Tuesday, February 17, 2009

Big band drum legend Bellson dies

Big band drum legend Bellson dies

Louie Bellson
Bellson played with the likes of Oscar Peterson and Louis Armstrong

Legendary big band drummer Louie Bellson, who performed with the likes of Oscar Peterson, has died aged 84.

The musician died at Ceders-Sinai Medical Center in Los Angeles from complications arising from Parkinson's disease, according to the LA Times.

Bellson's career spanned more than six decades, performing on more than 200 albums with jazz greats.

His final recording, Louie & Clark Expedition 2 with trumpeter Clark Terry, was released last year.

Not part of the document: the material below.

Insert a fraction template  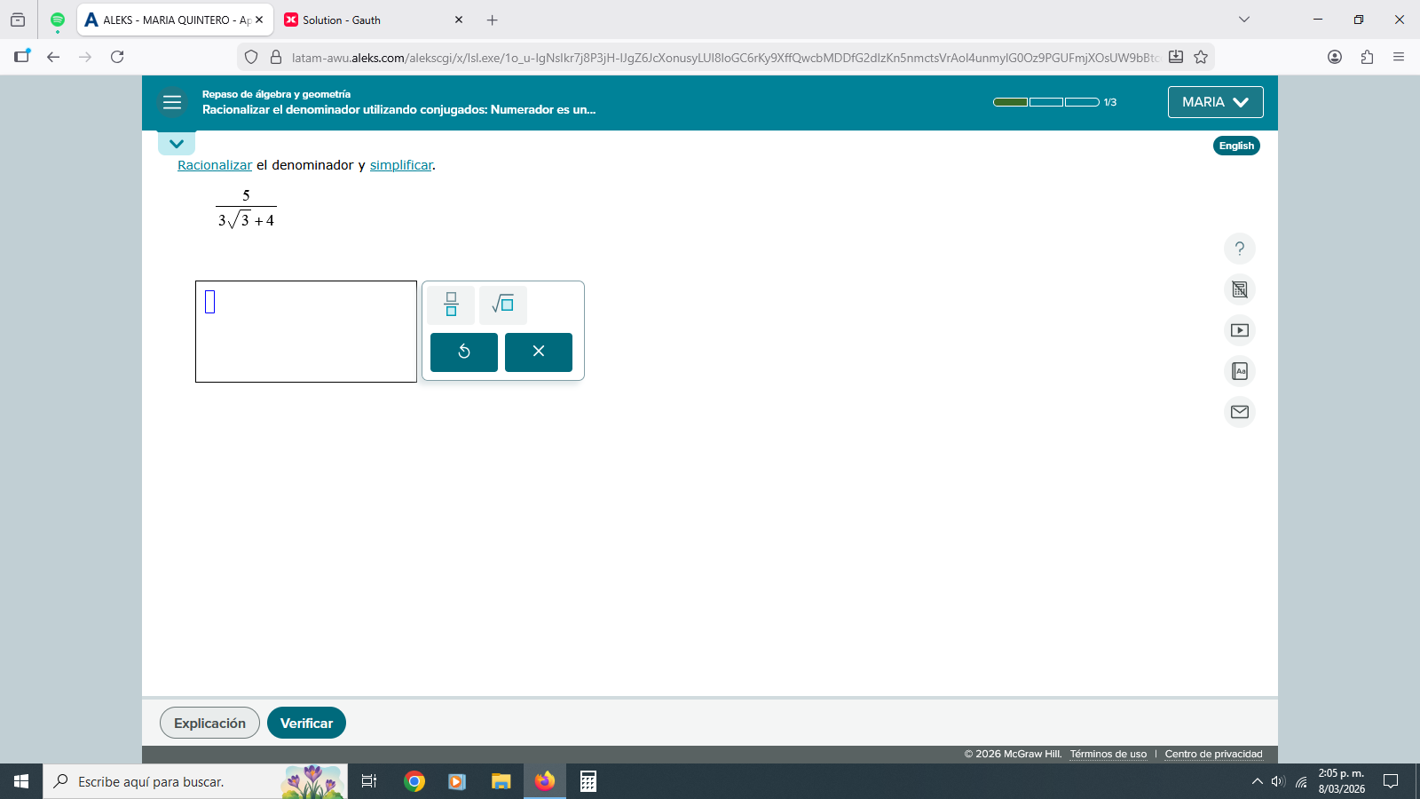pyautogui.click(x=451, y=305)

Bellson wrote more than 1,000 compositions and arrangements in several genres, including jazz, swing, orchestral suites, symphonic works and ballets.

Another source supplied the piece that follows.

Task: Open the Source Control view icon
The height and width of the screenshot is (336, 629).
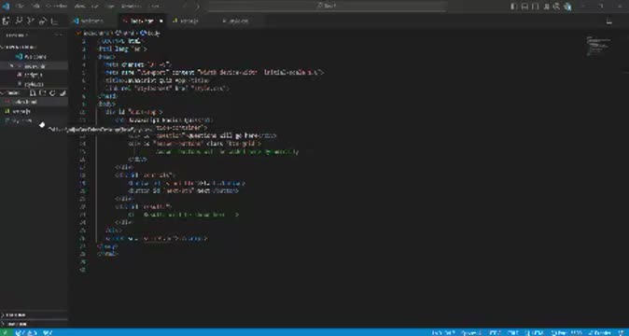Action: (31, 21)
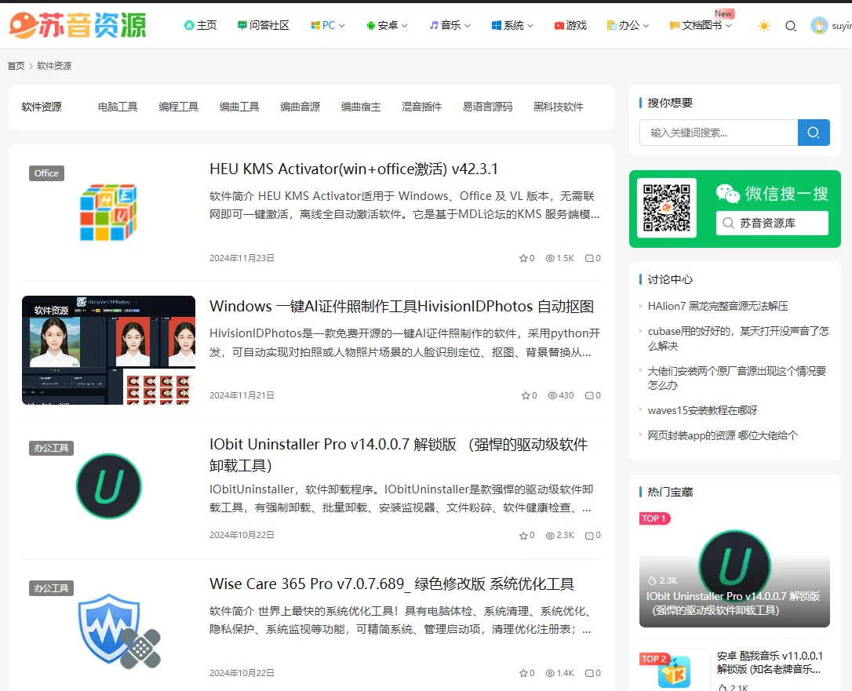
Task: Click the gamepad icon beside 游戏
Action: point(556,25)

He performed with many jazz legends including Tommy Dorsey, Woody Herman, Sarah Vaughan, Ella Fitzgerald, Dizzy Gillespie and Louis Armstrong.

The drummer received the prestigious American Jazz Masters Award from the National Endowment for the Arts in 1994 and was a six-time Grammy nominee.

Bellson's career began at the age of 15, when he pioneered the double bass drum set-up, and two years later he went on to win the national Slingerland National Gene Krupa drumming contest.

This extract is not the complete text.